Erosion by the unsteady motion of a disk close to a granular bed

Flatfish, such as flounders, bury themselves in the sand to hide from predators. They are able to hide very quickly : with a few oscillations of their fins close to the seabed, they suspend sand, which then falls onto their body. This study aims at better understanding this natural behaviour by simplifying it in the laboratory. To do so, a rigid disk of diameter D replicates the behaviour of the flatfish : the disk can oscillate at a frequency f and an amplitude L/2 at a minimum distance h₀ from a flat granular bed.

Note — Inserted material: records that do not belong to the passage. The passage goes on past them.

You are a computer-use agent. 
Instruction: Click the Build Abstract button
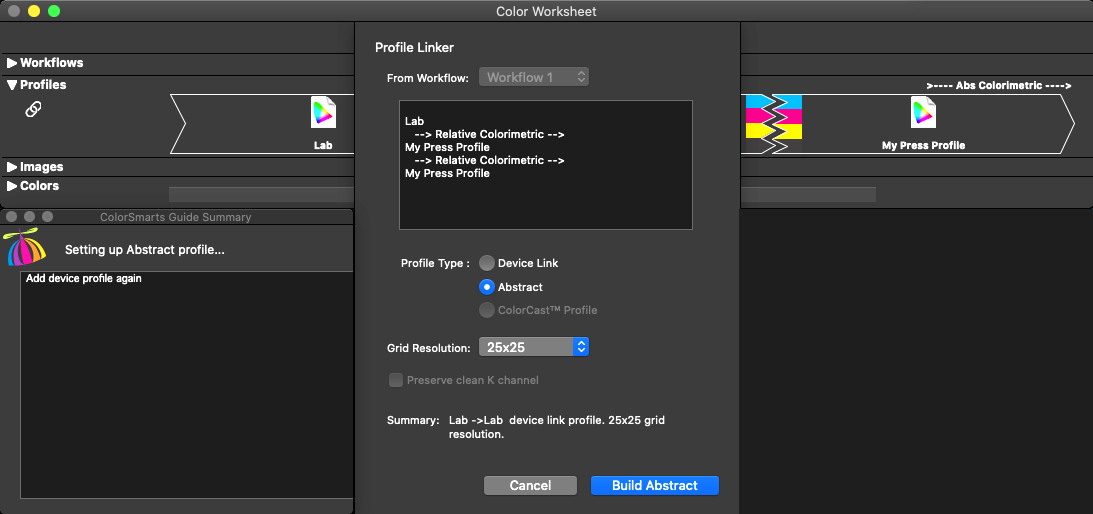(x=654, y=485)
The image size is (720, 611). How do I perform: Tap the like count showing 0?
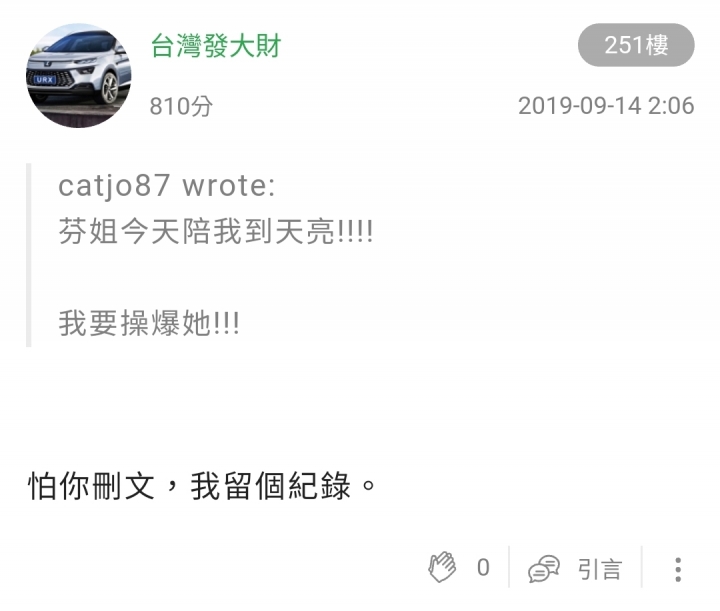click(x=483, y=568)
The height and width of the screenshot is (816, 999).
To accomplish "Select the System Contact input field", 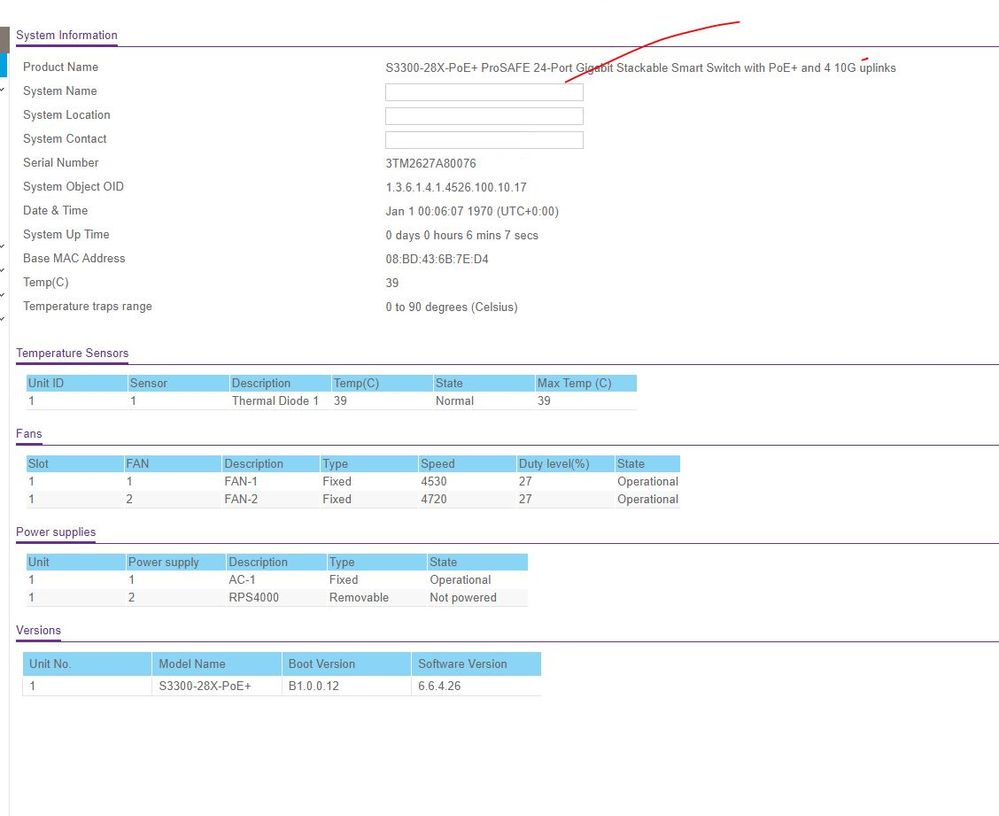I will click(484, 140).
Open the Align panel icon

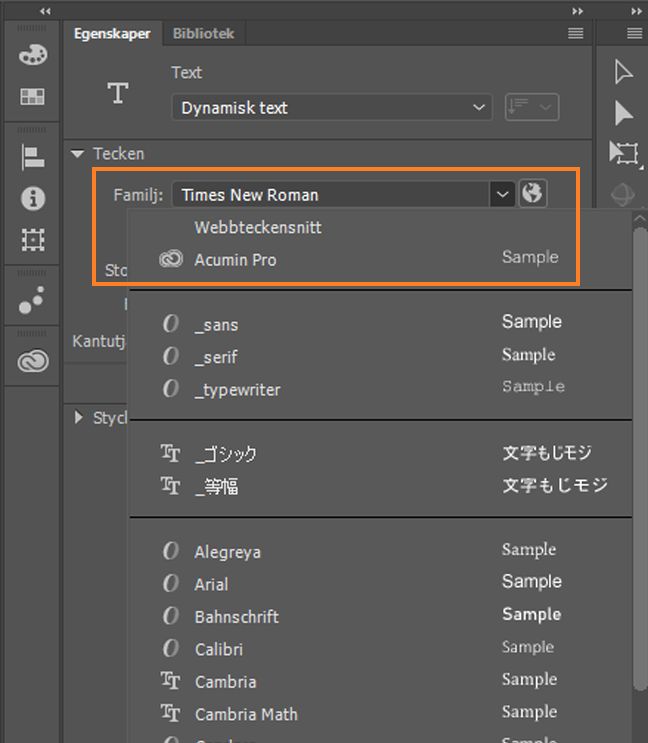point(33,157)
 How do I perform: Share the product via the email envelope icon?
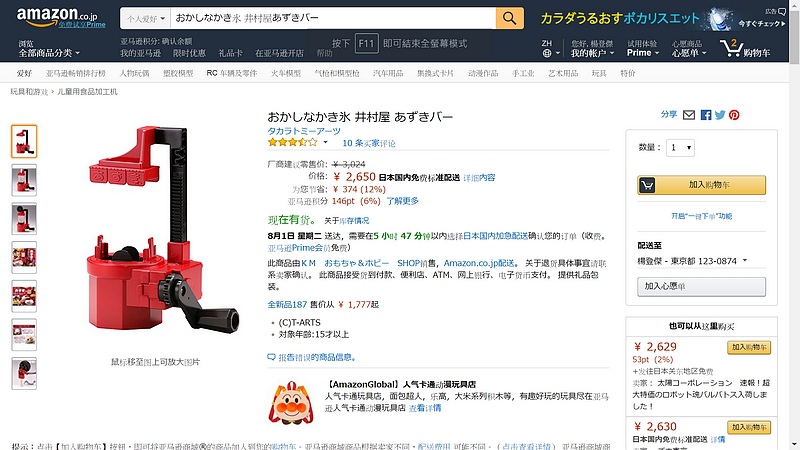[689, 115]
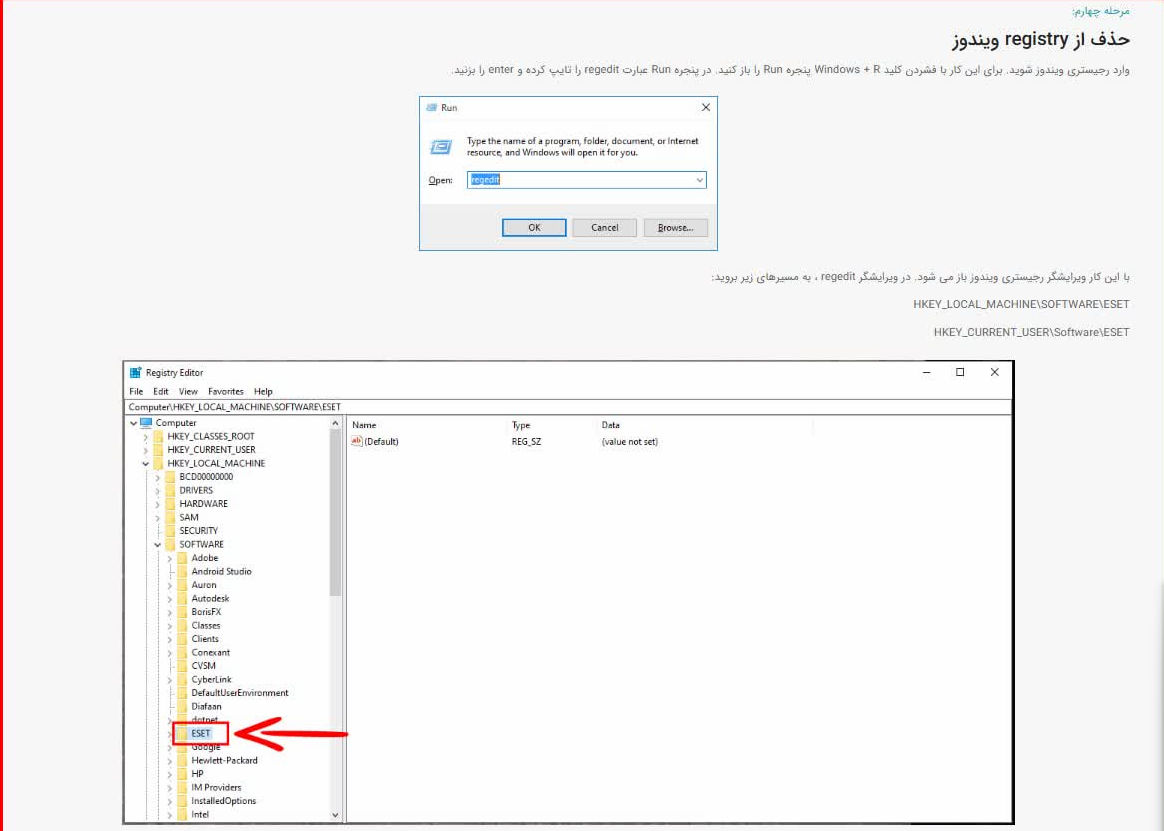Select the ESET registry key folder icon

pos(180,732)
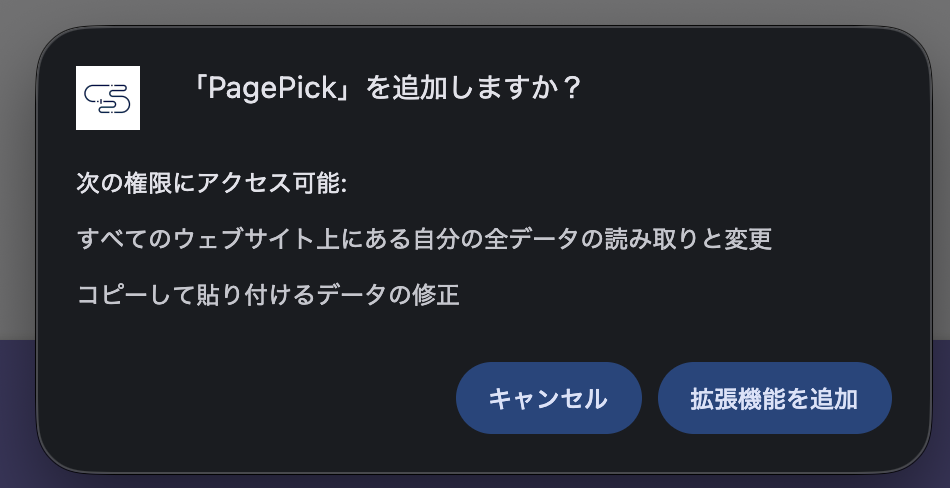This screenshot has height=488, width=950.
Task: Click empty dialog space left of キャンセル
Action: [250, 398]
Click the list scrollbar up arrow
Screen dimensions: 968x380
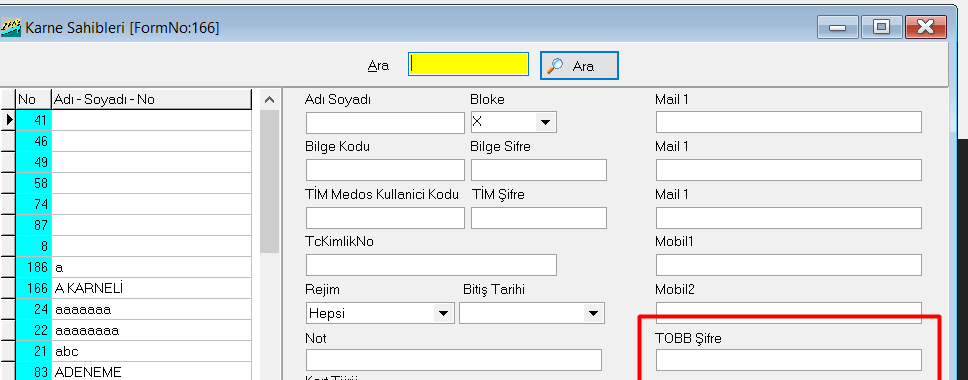(x=269, y=99)
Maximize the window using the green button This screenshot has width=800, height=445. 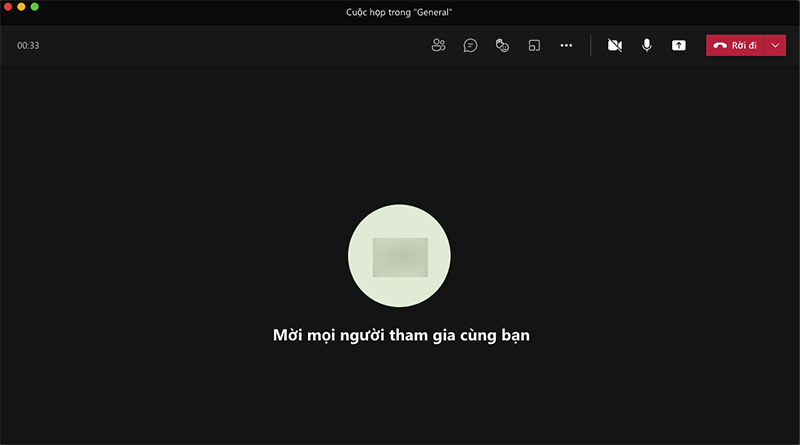pos(35,7)
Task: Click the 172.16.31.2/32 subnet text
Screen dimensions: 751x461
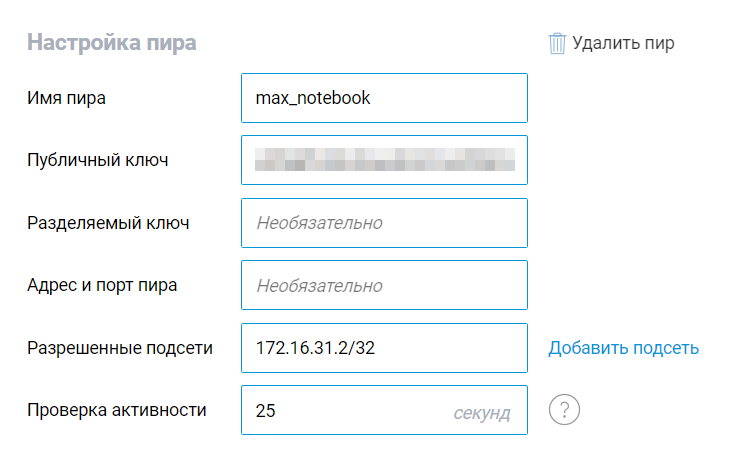Action: pyautogui.click(x=315, y=348)
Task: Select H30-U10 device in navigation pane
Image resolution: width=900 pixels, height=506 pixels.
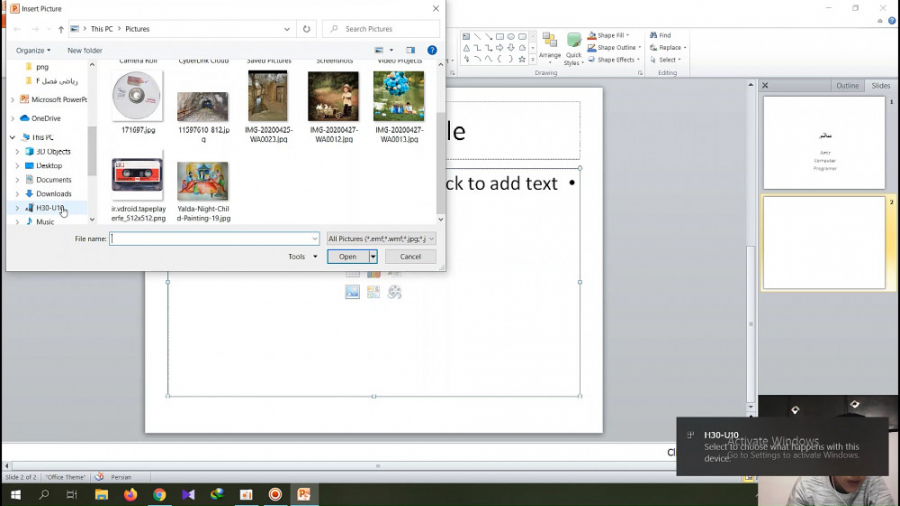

We focus here on a half-oscillation, which means that the disk only moves downwards or upwards once with smooth acceleration and deceleration. The disk travels the distance L in a characteristic time τ. The motion of the disk is responsible for the formation of a vortex ring due to the roll-up of the shear layer produced at the edge of the disk. The influence of L, D and h₀ as well as the initial position of the disk, on the flow is experimentally investigated by Particle Image Velocimetry (PIV) and numerically with the open-source code Basilisk. The axisymmetric numerical simulations are in good agreement with the experimental results. The time evolution of the vortex-ring circulation Γ, radius a and location relative to the disk

is determined, as well as scaling laws in relation to the parameters of the disk motion.

The characterization of the flow field helps to understand the erosion of the granular bed. It highlights the competitive effects on the erosion of the interaction of the vortex ring with the granular bed and the fluid ejection/injection between the disk and the granular bed.